# [Problem description]
With the material below, print exactly the lines between the line holding "Click the scrollbar's left arrow" and the line holding "The width and height of the screenshot is (675, 473).", inclusive. Add nothing else.

# [Information provided]

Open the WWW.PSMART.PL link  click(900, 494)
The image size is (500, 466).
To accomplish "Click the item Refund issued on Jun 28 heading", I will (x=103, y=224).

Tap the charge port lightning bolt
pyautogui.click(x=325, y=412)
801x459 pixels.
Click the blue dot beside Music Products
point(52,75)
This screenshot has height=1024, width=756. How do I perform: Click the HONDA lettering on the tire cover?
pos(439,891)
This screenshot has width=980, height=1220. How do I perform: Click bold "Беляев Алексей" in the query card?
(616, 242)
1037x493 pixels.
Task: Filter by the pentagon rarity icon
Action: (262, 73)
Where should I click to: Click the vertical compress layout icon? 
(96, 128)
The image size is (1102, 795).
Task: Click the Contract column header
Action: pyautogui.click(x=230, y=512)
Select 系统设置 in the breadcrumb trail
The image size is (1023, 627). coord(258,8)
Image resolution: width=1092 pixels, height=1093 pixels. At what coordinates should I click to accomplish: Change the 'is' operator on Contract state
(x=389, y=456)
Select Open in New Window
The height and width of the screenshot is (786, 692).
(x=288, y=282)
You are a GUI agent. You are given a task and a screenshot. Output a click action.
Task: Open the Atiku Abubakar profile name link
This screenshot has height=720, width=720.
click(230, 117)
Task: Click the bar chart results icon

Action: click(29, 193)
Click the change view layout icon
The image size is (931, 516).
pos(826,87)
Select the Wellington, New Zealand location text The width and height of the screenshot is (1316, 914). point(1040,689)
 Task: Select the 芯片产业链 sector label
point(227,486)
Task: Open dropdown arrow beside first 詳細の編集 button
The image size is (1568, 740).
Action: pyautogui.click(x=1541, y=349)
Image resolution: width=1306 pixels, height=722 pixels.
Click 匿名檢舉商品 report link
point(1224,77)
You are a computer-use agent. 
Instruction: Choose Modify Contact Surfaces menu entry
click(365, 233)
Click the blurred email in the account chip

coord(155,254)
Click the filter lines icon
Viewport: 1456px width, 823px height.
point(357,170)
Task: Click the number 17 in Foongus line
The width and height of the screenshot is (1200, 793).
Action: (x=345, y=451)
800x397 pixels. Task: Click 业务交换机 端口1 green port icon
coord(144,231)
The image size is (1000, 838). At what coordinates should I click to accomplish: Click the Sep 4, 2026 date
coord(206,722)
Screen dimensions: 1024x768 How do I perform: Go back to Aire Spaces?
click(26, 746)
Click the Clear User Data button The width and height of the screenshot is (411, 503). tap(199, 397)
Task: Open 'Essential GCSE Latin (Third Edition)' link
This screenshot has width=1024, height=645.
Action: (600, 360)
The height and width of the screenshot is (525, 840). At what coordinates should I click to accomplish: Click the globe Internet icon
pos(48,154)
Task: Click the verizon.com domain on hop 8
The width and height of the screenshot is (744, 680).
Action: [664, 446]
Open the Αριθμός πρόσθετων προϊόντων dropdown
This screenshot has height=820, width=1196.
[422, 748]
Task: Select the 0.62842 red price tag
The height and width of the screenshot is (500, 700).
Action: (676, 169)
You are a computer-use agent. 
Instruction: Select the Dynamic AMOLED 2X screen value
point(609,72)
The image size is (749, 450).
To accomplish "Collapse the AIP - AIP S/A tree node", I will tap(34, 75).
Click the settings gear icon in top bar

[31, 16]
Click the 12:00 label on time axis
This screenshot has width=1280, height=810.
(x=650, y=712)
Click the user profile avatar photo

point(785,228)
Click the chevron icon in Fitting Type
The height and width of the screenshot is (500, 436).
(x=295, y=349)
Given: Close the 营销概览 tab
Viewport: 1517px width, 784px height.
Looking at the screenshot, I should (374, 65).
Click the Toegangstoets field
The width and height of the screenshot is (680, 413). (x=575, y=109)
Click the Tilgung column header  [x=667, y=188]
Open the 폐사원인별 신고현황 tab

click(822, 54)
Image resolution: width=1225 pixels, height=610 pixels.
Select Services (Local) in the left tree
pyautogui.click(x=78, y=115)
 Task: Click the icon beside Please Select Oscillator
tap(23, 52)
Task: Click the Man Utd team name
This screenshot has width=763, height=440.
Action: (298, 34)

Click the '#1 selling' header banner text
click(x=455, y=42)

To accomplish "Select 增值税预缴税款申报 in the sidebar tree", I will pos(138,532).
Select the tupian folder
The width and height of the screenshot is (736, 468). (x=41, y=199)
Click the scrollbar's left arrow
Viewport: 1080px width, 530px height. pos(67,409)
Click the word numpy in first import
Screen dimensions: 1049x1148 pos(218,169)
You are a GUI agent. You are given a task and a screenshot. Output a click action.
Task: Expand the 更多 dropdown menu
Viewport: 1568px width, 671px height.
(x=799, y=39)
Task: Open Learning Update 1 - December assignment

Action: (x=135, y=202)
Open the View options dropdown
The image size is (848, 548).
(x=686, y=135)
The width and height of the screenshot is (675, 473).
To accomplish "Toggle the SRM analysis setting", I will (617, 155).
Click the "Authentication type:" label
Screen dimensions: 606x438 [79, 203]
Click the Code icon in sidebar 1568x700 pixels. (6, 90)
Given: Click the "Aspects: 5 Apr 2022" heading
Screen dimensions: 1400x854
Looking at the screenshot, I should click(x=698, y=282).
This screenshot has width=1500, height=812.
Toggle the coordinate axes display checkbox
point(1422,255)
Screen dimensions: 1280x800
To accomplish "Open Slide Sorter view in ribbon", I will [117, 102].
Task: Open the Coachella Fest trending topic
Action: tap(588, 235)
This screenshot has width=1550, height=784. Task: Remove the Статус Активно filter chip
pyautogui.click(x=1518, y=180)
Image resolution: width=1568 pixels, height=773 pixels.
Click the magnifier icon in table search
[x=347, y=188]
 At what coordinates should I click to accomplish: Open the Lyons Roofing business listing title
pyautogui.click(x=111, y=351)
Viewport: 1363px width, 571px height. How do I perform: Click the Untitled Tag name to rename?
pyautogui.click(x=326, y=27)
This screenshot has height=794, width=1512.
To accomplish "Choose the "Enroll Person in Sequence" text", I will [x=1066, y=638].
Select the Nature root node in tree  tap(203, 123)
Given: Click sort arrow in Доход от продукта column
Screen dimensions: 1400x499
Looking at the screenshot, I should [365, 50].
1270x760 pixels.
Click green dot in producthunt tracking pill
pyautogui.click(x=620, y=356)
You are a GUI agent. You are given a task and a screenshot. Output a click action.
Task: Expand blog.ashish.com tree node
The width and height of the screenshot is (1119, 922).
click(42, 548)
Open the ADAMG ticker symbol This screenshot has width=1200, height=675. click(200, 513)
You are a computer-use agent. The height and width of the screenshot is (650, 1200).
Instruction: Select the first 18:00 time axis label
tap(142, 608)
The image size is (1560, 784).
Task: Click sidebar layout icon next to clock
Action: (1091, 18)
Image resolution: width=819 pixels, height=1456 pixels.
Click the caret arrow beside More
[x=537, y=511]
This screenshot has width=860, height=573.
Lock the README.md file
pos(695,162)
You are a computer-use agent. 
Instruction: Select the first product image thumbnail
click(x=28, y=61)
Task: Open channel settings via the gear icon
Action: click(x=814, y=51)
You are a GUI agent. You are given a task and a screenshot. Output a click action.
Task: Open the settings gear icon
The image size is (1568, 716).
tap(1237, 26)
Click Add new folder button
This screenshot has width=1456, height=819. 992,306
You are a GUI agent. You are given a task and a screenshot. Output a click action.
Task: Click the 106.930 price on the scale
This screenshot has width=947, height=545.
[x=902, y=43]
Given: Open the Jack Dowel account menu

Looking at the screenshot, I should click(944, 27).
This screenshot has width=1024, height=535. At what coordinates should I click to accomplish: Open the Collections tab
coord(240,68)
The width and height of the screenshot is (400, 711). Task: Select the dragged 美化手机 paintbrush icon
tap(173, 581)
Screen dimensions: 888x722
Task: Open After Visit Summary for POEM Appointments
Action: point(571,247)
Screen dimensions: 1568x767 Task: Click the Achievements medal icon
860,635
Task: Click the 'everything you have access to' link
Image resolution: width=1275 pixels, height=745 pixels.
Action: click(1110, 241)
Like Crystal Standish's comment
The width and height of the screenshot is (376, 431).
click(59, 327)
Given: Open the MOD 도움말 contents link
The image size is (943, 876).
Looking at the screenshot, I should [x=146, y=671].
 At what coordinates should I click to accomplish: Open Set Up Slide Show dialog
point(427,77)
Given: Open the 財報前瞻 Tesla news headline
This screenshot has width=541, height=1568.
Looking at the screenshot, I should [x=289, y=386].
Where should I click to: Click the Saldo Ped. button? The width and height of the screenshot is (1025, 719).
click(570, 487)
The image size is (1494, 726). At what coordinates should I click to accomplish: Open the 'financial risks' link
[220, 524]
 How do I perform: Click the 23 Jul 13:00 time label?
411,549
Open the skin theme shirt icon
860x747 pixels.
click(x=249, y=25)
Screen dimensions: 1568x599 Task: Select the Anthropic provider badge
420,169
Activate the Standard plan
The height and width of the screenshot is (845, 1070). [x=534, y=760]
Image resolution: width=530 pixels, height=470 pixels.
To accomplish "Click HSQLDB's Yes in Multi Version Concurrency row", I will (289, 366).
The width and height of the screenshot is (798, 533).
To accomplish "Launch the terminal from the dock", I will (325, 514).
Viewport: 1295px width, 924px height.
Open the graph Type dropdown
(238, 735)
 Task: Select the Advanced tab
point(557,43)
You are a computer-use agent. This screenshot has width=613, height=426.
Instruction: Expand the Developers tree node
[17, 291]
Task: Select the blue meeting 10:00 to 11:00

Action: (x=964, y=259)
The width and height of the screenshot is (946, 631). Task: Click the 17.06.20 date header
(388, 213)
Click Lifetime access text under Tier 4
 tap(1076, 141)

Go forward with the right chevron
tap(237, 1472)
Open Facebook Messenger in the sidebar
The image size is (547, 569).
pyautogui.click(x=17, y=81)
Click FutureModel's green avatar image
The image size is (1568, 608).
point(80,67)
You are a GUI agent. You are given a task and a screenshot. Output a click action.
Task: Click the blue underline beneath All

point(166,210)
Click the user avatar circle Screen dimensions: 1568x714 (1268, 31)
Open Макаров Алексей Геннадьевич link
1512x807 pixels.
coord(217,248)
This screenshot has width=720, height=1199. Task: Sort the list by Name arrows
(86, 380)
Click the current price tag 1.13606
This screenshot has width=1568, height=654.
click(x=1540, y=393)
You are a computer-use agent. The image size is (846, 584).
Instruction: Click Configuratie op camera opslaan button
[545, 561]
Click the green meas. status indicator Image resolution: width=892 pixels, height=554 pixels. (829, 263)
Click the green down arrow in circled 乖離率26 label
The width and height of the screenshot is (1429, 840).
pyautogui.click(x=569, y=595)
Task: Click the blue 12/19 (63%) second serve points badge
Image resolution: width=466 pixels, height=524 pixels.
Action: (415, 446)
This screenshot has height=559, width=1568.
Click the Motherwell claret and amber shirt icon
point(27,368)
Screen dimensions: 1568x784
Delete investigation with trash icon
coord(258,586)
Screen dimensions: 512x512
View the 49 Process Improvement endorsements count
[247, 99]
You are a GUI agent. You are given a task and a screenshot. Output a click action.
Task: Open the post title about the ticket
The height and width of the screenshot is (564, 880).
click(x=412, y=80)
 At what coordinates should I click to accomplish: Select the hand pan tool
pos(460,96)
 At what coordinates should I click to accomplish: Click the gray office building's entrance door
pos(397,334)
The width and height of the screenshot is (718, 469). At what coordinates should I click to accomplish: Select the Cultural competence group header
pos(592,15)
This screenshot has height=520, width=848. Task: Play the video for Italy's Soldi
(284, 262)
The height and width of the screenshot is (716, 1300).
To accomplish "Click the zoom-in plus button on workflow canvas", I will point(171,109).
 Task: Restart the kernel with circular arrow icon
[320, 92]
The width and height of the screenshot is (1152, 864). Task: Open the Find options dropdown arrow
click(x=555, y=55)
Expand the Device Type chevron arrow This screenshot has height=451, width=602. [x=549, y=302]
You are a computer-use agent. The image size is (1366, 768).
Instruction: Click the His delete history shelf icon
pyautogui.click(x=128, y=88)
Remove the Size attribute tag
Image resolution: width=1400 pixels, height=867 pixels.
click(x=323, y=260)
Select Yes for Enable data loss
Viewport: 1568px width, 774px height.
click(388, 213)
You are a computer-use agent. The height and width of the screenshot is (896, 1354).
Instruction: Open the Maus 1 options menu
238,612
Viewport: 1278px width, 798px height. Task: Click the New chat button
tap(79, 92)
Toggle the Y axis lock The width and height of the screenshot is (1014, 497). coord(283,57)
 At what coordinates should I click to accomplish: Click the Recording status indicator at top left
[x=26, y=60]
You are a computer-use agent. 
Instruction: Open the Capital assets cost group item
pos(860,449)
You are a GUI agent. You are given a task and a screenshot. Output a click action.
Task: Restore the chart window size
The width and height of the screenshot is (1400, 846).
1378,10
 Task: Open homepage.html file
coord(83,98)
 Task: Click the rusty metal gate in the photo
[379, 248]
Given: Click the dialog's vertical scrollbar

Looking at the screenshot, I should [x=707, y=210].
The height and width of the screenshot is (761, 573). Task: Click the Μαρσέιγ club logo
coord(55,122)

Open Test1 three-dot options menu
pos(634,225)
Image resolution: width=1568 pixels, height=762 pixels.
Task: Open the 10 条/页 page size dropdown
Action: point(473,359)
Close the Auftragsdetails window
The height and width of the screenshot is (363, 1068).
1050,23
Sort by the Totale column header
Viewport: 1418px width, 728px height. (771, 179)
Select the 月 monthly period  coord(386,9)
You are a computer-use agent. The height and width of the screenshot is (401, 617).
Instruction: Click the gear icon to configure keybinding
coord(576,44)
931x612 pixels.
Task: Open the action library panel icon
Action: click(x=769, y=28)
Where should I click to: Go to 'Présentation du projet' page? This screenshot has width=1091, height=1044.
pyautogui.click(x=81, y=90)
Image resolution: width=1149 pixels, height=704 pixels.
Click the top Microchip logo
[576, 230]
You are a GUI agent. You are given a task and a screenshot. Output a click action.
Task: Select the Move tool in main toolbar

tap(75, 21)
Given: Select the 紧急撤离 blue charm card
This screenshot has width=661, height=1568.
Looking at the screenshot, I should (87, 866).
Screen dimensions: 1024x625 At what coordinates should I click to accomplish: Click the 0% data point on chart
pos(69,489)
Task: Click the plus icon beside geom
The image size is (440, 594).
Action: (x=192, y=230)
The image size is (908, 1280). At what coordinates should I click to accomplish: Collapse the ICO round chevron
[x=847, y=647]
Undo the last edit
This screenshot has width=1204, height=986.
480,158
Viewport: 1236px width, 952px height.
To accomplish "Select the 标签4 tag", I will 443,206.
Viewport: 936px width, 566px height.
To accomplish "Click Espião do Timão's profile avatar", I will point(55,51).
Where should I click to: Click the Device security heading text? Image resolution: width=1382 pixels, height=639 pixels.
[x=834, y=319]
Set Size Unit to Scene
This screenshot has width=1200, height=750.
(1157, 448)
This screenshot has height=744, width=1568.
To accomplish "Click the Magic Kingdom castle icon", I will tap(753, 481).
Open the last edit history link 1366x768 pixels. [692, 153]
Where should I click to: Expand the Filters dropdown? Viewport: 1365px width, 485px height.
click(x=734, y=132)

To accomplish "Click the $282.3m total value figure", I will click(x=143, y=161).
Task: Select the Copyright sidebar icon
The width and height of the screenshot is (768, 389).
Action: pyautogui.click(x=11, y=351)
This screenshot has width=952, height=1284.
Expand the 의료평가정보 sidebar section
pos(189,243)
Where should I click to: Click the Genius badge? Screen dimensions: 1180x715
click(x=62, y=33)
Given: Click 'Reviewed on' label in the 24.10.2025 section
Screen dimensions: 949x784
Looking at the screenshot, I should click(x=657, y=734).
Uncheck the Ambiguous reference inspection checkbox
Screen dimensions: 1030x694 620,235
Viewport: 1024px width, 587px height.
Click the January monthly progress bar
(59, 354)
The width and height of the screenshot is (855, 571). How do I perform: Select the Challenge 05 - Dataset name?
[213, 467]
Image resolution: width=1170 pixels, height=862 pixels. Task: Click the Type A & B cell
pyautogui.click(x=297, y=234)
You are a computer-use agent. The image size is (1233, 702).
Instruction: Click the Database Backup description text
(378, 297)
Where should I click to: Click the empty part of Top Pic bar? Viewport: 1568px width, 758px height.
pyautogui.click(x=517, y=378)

# [Reply to the exercise]
Click the scrollbar's left arrow
Viewport: 1080px width, 530px height. pos(67,409)
Click the word numpy in first import
Screen dimensions: 1049x1148 pos(218,169)
You are a GUI agent. You are given a task and a screenshot. Output a click action.
Task: Expand the 更多 dropdown menu
Viewport: 1568px width, 671px height.
(x=799, y=39)
Task: Open Learning Update 1 - December assignment

Action: (x=135, y=202)
Open the View options dropdown
The image size is (848, 548).
(x=686, y=135)
The width and height of the screenshot is (675, 473).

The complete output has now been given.